Plus précisément, le seuil de 750 millions d'euros, d'ores et déjà connu des grandes entreprises car identique à celui du reporting pays par pays et du projet ACCIS, permet de restreindre l'application de la TSN aux entreprises « qui sont celles jouissant d'une solide implantation sur le marché qui leur permet de bénéficier davantage d'un effet de réseau et de l'exploitation des mégadonnées et d'articuler ainsi leurs modèles d'affaire autour de la participation des utilisateurs. Ces modèles d'affaire, qui entraînent un décalage plus marqué entre le lieu où les bénéfices sont taxés et le lieu où la valeur est créée, sont ceux qui relèvent du champ d'application de la taxe 31 ( * ) ».

Toutefois, ces seuils ne permettent pas à eux seuls de « protéger » complètement les start-up prometteuses. En effet, en cas de détention ou de rachat par un grand groupe réalisant un chiffre d'affaires global - toutes activités confondues - de 750 millions d'euros ou plus, ces start-up se retrouveraient ipso facto soumises à la TSN, même si leur activité et le résultat net sont de bien moindre importance . Ceci dégraderait d'autant leur valeur aux yeux de potentiels investisseurs , tout en les pénalisant par rapport aux start-up non européennes, et notamment américaines, alors que les levées de fonds et/ou les acquisitions constituent le principal modèle de croissance des start-up (on parle alors de scale-up ).

Par exemple, dans le cadre de sa stratégie d'adaptation aux évolutions du secteur du tourisme et de l'hôtellerie, le groupe AccorHotels a fait ces trois dernières années l'acquisition de plusieurs plateformes d'intermédiation relevant du champ de la TSN, dont Onefinestay , Oasis , Fastbooking , Verychic , Availpro et plus récemment la jeune pousse française Squarebreak , spécialisée dans les réservations haut-de-gamme.

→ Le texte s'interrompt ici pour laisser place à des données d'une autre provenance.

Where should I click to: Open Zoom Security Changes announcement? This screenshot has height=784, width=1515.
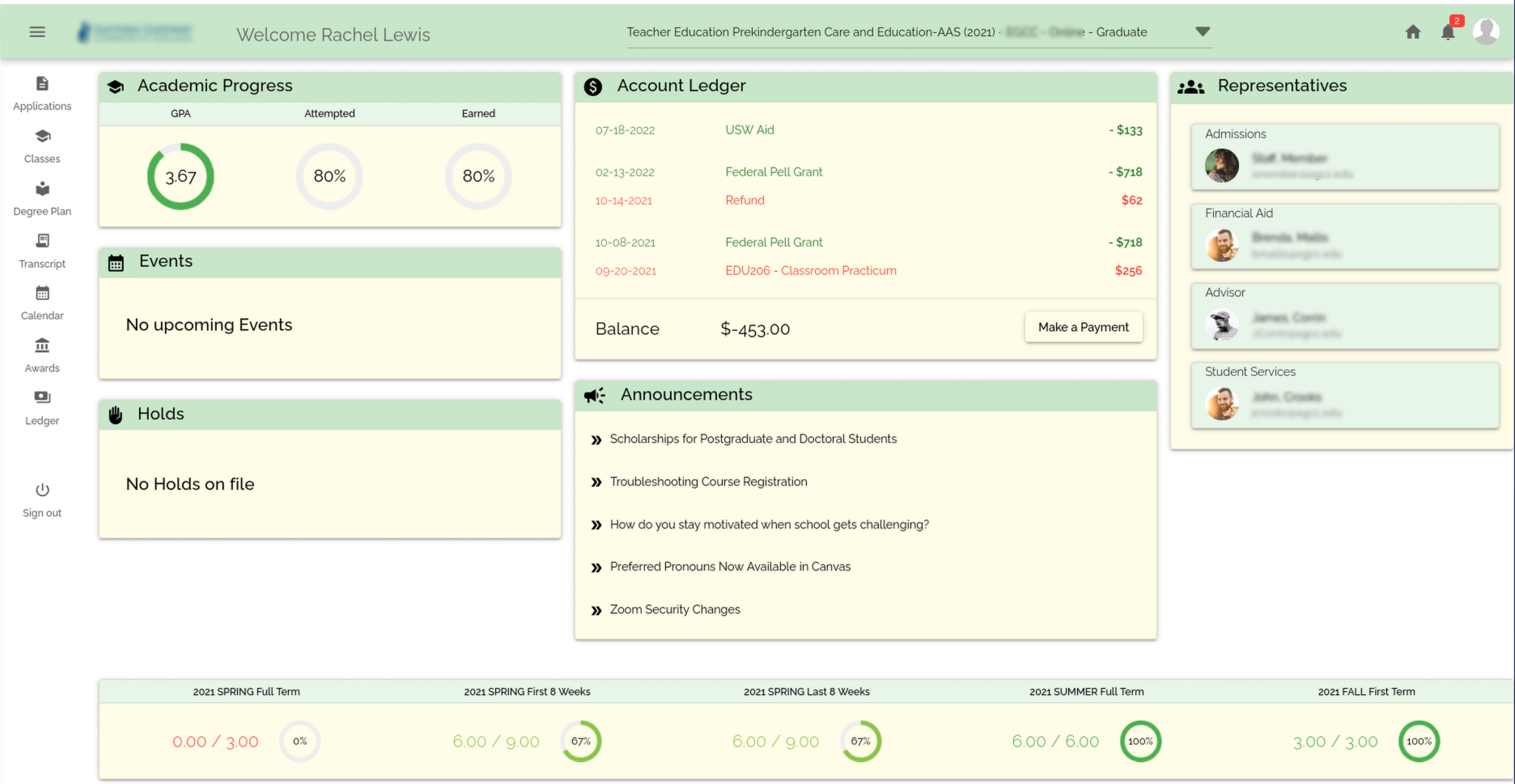click(x=674, y=609)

Un autre exemple est le site de petites annonces Leboncoin , sixième site français avec 26,7 millions de visiteurs uniques par mois et 28 millions d'annonces en ligne : le chiffre d'affaires de 214 millions d'euros en 2016, bien qu'important, est inférieur au seuil de 750 millions d'euros prévu par la proposition de directive . Toutefois, Leboncoin est détenu par le groupe norvégien Schibsted , dont le chiffre d'affaires global est de 1,8 milliard d'euros 32 ( * ) .

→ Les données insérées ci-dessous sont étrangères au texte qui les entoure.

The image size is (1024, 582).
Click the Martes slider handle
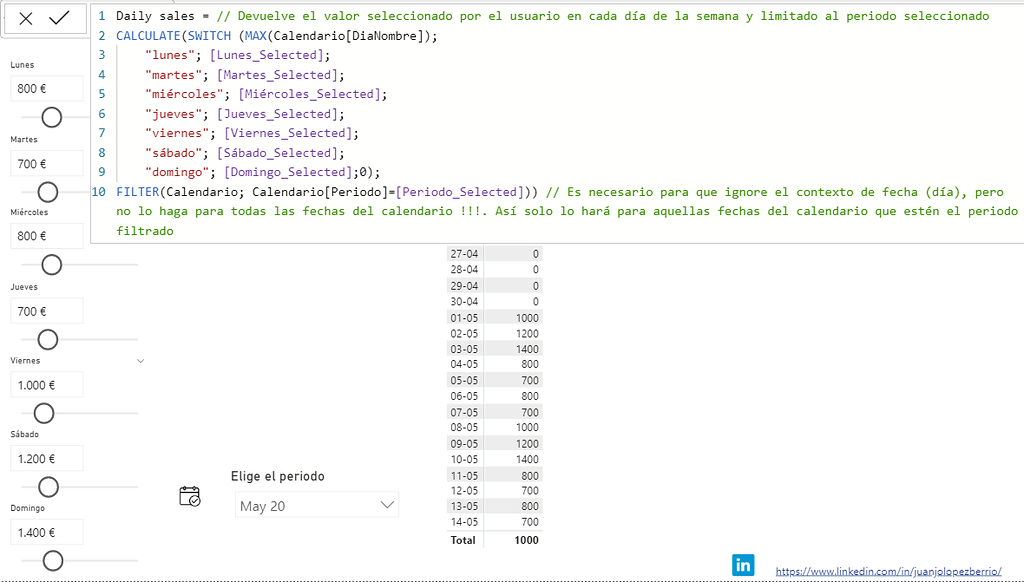tap(47, 191)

L'appréciation de la qualité d'assujetti à la TSN au niveau du groupe et non pas de l'entité est, en soi, parfaitement justifiée. Ceci dit, elle a pour conséquence d'étendre les potentiels effets de cette taxe à des entreprises qui sont loin des grandes multinationales du numérique , européennes ou étrangères, visées par le législateur européen.

C'est pourquoi il convient, d'une manière générale, de neutraliser l'effet de cette taxe sur les entreprises déjà effectivement soumises à l'impôt sur les sociétés au titre des mêmes activités .


* 27 Le service Amazon Marketplace est une plateforme qui met en relation des vendeurs tiers avec des acheteurs. Il doit être distingué de la vente directe de produits par Amazon en tant que
e-commerçant.

* 28 Ce raisonnement s'applique bien sûr aux autres États membres de l'Union européenne.

* 29 Source : Criteo.

* 30 Source : Solocal.

* 31 Exposé des motifs de la proposition de directive.

* 32 Source : Schibsted Media Group.